My second point, is that I do not believe that supporters of religion in school want to teach Christian religion but Christian theology. An example of what I mean can come out of the text in Isaiah about the Suffering Servant. To teach this passage as “religion” one would have to teach that this scripture is used by two different religious traditions. So, teaching might sound something like “The suffering servant passages are viewed by Judaism and Christianity to foretell the coming of the Messiah. Within Judaism, it is believed that this Messiah has not yet come. Within Christianity, it is believed that the Messiah here is Jesus.” This offers a balanced view on the text that gives a view of how the two traditions view it. Yet, I do not think this is what most want. The teaching that most would want likely goes like this “The Suffering Servant passages in Isaiah clearly refer to Jesus Christ. We read in Isaiah 53 about how the Servant ‘took up our pain and bore our suffering.’ How can this be anything but Jesus?” You can see the difference in language with the second teaching that there is a built-in level of correctness and interpretation.

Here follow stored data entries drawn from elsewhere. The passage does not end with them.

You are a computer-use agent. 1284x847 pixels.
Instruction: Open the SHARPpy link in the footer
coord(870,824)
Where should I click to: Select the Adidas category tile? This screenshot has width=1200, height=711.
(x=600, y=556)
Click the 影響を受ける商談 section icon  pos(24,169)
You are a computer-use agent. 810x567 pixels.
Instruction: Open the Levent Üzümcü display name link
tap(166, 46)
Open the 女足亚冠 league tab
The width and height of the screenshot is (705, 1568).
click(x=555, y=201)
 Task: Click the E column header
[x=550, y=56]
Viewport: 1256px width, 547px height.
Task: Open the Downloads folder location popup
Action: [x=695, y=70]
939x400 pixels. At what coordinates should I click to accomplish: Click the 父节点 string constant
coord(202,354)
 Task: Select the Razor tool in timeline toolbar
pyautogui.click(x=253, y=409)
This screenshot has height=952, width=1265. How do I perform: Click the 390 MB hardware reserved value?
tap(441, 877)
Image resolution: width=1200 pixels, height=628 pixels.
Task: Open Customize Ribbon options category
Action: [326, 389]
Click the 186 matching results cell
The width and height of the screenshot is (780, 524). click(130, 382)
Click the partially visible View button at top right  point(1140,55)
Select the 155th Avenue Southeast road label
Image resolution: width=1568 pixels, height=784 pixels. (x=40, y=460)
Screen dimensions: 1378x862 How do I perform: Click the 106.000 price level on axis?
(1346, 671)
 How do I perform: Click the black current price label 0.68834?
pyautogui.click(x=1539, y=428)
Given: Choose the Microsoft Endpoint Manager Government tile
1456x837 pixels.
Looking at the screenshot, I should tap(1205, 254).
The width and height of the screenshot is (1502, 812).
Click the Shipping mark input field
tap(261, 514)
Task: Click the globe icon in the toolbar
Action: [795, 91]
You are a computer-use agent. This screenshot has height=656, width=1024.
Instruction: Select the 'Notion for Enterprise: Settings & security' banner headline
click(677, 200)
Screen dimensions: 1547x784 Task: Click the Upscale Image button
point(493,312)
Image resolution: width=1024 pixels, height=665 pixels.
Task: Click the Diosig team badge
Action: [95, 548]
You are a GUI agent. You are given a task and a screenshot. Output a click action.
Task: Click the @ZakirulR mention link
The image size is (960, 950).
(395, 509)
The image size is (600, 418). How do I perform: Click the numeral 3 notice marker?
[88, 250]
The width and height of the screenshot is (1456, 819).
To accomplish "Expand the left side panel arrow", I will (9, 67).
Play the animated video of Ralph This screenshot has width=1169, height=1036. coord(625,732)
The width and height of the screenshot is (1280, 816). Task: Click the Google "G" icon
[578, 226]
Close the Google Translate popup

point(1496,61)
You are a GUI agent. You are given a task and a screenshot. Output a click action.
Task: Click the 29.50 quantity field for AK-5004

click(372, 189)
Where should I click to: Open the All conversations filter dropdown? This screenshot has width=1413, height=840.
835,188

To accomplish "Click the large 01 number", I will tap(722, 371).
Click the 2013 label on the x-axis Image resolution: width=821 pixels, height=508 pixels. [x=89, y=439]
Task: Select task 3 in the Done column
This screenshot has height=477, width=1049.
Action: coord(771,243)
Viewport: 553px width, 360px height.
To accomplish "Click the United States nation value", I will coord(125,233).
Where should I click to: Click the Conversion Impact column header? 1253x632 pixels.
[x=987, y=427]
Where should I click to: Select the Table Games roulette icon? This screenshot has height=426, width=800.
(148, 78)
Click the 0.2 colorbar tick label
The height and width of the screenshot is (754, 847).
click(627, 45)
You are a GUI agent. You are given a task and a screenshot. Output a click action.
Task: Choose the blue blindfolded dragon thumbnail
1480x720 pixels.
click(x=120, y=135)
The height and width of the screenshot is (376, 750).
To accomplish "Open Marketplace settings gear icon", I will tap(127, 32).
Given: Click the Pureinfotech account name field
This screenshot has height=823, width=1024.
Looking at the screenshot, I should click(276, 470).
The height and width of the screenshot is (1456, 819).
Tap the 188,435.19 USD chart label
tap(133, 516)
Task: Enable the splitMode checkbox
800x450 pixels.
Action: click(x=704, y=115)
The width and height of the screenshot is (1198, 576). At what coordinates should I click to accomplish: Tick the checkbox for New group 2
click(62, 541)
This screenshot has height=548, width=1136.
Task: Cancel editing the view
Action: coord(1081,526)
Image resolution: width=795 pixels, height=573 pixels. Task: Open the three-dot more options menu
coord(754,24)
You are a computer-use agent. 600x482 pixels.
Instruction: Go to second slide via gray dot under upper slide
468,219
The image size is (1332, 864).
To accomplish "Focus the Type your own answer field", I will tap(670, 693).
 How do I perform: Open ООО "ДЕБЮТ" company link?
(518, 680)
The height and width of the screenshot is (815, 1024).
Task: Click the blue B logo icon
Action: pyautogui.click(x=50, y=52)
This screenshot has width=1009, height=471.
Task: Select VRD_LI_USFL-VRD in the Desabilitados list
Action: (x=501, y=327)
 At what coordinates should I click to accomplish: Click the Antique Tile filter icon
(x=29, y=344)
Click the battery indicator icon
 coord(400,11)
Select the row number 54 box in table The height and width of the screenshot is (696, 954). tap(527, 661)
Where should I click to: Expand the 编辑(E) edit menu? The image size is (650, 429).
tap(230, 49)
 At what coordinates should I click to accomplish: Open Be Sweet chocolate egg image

This is getting into theology and not just a study of the religion. Also, something that is left out, though I will not go into it in detail is the fact that various Christian denominations have different theological positions. How does this impact the way various parts of the religion are taught? Can it be taught with the foundation that these denominations are all part of a tradition and be respectful of the differences in positions? My belief is that those who fight for religion in schools would not want this to be the case.
For me that is the difficulty of the argument about religion in schools. Those who fight the hardest do not actually want religion in schools, they only want Christianity in schools.